Homework 1: Due September 3, 2023 by 11:59 pm

#Change the author above to your name. Type your answers as comments. To make a comment, start the line with a number sign. To insert an R chunk, go to the green +C to the left of Run (top right) and click the R. To run the R chunk click the green arrow on the right top of the chunk. You may discuss your ideas with classmates, but please write your own answers and R code. When you are done, Knit to a pdf and upload in the homework box. Each question is worth 4 points for 20 points total. SAVE YOUR R FILES if you are working on the school server!!

Question 1: 1.20 from our book

How Fast Do Homing Pigeons Go? Homing pigeons have an amazing ability to find their way home over extremely long distances. How fast do they go on these trips? In the 2019 Midwest Classic, held in Topeka, Kansas, the fastest bird went 1676 YPM (yards per minute), which is about 56 miles per hour. The top seven finishers included three female pigeons (Hens) and four male pigeons (Cocks). Their speeds, in YPM, are given in Table below.

#a) How many cases are there in this dataset? How many variables are there and what are they? Is each variable categorical or quantitative? # There are 7 cases, 2 variables: gender and velocity. Gender is qualitative and velocity is quanitative.

b) Use R to display the information as a dataset with cases as rows and variables as columns. See the smoke example. You may not have row names or just pigeon1, pigeon2,

print("Pigeon Speeds")
## [1] "Pigeon Speeds"
pigeonSpeeds <- matrix(c(1676,1452,1499,1458,1435,1418,1413),ncol=2,nrow=7,byrow=TRUE)
colnames(pigeonSpeeds) <- c("Gender","Speed")
rownames(pigeonSpeeds) <- c("pigeon1","pigeon2","pigeon3","pigeon4","pigeon5","pigeon6","pigeon7")
pigeon <- as.table(pigeonSpeeds)
pigeon
##         Gender Speed
## pigeon1   1676  1452
## pigeon2   1499  1458
## pigeon3   1435  1418
## pigeon4   1413  1676
## pigeon5   1452  1499
## pigeon6   1458  1435
## pigeon7   1418  1413
henTimes <- c(1676, 1452, 1499)
cockTimes <- c(1458, 1435, 1418, 1413)
print("Original Table")
## [1] "Original Table"
cat("Hen ", henTimes,"\n")
## Hen  1676 1452 1499
cat("Cock", cockTimes, "\n\n")
## Cock 1458 1435 1418 1413
print("Example of Table Using a Matrix")
## [1] "Example of Table Using a Matrix"
smoke <- matrix(c(51,43,22,92,28,21,68,22,9),ncol=3,byrow=TRUE)
colnames(smoke) <- c("High","Low","Middle")
rownames(smoke) <- c("current","former","never")
smoke <- as.table(smoke)
smoke
##         High Low Middle
## current   51  43     22
## former    92  28     21
## never     68  22      9

Question 2: 1.62 from our book

Pennsylvania High School Seniors describes a dataset, stored in PASeniors, for a sample of students who filled out a survey though the US Census at School project. When downloading the sample we specified Pennsylvania as the state and Grade 12 as the school year, then the website chose a random sample of 457 students from among all students who matched those criteria. We’d like to generalize results from this sample to a larger population. Discuss whether this would be reasonable for each of the groups listed below.

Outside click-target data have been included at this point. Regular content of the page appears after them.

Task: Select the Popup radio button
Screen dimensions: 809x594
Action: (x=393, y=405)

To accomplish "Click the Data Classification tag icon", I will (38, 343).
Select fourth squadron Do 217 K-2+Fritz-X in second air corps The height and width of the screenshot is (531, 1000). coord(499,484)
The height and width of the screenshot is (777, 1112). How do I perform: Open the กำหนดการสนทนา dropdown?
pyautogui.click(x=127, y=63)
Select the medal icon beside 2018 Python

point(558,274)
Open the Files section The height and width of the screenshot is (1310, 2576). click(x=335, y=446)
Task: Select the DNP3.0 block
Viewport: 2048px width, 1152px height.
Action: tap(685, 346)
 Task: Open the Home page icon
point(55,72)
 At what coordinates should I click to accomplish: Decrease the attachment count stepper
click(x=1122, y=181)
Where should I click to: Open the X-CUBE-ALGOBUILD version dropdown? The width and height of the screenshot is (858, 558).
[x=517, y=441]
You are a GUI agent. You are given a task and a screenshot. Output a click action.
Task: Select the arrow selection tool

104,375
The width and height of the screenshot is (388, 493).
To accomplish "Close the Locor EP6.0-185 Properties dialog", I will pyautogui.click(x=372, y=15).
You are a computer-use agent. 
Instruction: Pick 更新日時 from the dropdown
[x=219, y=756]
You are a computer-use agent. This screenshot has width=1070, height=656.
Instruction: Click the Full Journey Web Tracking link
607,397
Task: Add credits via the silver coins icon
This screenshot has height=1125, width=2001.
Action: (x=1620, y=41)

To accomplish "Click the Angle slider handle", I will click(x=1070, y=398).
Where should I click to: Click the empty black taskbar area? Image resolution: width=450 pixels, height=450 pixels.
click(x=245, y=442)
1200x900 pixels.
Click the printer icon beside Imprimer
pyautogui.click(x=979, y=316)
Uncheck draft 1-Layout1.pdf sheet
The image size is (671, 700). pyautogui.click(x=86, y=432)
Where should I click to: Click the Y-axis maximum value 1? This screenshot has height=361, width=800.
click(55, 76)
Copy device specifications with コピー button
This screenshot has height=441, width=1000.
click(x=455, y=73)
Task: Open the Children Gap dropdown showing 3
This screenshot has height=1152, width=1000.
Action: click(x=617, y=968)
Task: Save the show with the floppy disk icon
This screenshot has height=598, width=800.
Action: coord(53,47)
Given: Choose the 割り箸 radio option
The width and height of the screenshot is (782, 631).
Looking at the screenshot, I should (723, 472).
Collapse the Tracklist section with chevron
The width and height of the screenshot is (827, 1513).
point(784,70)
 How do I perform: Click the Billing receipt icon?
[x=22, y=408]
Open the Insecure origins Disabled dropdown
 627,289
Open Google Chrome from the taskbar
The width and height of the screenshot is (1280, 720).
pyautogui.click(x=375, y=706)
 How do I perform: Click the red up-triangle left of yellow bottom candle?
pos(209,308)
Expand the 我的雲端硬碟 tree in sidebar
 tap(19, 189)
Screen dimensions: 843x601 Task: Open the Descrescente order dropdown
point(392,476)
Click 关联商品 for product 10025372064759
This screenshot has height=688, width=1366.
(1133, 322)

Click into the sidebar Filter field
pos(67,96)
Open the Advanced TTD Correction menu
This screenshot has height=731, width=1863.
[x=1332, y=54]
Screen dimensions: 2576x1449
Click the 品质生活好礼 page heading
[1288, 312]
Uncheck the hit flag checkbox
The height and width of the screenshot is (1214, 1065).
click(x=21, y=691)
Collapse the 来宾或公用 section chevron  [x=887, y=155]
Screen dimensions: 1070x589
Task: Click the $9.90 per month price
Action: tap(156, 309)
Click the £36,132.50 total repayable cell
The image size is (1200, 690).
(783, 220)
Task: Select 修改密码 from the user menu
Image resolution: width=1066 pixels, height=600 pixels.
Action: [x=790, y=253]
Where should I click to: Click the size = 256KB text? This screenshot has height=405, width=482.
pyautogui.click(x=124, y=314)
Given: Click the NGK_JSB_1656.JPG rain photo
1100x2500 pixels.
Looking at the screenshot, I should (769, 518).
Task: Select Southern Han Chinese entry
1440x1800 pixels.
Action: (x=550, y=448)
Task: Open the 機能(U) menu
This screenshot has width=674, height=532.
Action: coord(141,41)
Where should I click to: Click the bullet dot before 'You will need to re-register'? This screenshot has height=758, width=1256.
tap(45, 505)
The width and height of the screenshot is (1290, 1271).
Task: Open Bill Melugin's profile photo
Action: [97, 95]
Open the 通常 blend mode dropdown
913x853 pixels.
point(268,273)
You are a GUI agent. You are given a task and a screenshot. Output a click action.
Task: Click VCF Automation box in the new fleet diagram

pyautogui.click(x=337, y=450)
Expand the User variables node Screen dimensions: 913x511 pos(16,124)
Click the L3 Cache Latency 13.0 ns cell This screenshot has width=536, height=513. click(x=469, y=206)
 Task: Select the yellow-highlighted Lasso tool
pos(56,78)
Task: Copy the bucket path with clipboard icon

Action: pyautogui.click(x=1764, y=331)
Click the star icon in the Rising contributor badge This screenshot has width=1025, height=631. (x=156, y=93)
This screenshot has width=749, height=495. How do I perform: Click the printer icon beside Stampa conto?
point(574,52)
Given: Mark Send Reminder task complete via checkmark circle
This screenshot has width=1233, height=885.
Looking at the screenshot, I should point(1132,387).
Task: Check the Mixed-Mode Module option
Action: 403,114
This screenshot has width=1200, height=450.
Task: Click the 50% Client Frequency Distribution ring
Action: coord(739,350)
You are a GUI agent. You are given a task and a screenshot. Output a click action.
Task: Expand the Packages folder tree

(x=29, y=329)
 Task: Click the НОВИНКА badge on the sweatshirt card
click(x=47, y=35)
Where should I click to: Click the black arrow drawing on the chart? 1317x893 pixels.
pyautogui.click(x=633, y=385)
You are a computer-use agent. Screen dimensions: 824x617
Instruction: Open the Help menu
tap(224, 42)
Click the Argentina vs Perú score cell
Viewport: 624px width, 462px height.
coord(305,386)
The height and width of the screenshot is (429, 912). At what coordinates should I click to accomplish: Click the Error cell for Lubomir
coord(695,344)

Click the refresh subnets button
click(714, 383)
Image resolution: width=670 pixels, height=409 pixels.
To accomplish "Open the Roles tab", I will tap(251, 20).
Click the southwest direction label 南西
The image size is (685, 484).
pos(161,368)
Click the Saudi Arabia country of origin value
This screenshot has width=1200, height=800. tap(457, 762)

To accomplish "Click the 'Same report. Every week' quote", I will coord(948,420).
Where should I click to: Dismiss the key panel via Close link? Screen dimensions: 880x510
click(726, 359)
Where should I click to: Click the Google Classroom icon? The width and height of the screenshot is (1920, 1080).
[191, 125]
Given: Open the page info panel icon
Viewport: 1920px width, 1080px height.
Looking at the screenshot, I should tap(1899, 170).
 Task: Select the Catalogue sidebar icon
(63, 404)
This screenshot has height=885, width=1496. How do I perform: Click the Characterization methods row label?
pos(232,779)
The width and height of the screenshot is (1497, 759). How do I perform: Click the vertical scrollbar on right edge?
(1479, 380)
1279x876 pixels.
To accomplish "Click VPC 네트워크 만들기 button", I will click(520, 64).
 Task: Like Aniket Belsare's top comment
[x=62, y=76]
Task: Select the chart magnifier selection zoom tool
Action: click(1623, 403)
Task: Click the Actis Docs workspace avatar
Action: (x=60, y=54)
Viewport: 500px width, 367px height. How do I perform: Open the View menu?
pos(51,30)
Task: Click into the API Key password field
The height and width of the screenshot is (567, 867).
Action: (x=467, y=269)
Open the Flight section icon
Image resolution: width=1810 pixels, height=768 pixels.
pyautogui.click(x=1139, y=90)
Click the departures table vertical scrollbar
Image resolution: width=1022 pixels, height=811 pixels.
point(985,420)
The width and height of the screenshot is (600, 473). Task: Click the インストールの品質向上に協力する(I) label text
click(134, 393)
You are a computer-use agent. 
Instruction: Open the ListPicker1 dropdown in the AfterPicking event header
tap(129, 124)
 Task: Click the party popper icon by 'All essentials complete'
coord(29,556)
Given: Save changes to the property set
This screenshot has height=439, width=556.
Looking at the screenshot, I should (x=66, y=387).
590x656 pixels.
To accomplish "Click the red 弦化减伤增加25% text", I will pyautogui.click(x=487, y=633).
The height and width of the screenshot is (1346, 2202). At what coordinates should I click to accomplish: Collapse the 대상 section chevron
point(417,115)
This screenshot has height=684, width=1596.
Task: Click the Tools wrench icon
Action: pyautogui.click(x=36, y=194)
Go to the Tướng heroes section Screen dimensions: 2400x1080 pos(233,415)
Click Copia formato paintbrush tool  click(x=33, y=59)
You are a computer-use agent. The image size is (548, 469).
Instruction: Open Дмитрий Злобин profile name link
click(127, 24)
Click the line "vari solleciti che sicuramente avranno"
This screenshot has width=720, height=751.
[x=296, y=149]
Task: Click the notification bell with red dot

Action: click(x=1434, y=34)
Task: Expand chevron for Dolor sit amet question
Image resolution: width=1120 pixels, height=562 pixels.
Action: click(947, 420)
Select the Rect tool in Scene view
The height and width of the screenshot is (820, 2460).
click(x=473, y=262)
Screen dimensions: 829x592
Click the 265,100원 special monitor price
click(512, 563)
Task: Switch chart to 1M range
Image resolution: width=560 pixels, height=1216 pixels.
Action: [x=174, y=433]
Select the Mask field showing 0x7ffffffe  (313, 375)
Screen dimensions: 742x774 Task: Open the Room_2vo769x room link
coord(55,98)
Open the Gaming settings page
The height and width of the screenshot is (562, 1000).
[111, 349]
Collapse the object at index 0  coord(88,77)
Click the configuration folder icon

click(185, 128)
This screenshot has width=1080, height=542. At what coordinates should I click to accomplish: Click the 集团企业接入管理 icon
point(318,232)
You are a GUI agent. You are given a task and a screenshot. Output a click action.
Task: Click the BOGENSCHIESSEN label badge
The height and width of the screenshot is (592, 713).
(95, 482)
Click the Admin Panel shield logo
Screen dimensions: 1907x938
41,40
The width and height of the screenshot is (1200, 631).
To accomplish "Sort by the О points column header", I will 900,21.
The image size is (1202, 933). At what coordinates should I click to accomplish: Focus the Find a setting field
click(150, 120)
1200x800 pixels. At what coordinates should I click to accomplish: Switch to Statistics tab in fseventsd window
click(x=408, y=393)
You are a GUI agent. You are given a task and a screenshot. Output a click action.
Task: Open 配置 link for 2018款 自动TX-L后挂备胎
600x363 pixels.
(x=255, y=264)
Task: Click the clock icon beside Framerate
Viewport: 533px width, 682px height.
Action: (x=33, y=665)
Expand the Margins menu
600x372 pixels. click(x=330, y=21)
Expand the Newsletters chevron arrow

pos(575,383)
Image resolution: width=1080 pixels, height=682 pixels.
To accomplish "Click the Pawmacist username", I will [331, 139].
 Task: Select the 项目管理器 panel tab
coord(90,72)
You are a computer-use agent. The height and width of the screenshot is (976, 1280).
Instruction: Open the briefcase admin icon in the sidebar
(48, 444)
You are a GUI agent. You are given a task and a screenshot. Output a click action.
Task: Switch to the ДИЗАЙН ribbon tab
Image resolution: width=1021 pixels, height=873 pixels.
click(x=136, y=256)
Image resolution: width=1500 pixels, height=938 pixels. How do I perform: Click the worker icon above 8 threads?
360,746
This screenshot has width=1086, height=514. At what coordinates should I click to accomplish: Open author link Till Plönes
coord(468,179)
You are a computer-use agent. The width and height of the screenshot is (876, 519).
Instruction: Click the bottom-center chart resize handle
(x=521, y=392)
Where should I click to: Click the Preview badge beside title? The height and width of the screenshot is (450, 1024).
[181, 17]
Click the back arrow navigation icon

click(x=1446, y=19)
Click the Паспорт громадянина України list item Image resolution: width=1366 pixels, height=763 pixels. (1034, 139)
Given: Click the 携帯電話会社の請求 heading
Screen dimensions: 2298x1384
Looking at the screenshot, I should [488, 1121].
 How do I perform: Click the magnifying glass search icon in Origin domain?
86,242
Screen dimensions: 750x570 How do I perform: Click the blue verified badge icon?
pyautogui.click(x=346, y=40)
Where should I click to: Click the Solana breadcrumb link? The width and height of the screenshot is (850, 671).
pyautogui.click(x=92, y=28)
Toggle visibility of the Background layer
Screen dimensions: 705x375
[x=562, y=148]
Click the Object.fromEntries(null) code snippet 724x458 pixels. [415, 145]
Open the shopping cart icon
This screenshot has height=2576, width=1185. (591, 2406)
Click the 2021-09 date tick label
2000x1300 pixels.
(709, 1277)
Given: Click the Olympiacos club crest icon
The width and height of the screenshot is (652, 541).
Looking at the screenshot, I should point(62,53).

a) The 457 students in the original sample.

The results would be highly reasonable to infer on this sample because they are the source of the survey.

b) All Pennsylvania high school seniors who participated in the Census at School survey.

#It would be fairly reasonable to assume that the results from the Census at School could be inferred onto students in grades 9-11. # c) All Pennsylvania high school seniors. #It would be fair to assume the results from the Census at School could be inferred for all Pennsylvania high school students, however, there would be more deviation from the original 457 students polled. # d) All students in the United States who participated in the Census at School survey. #It is unreasonable to infer a sample size of 457 onto a very large population such as all students in the US who took the poll

Question 3: 1.108 from our book

Infections Can Lower IQ A headline in June 2015 proclaims “Infections can lower IQ.” The headline is based on a study in which scientists gave an IQ test to Danish men at age 19. They also analyzed the hospital records of the men and found that 35% of them had been in a hospital with an infection such as an STI or a urinary tract infection. The average IQ score was lower for the men who had an infection than for the men who hadn’t.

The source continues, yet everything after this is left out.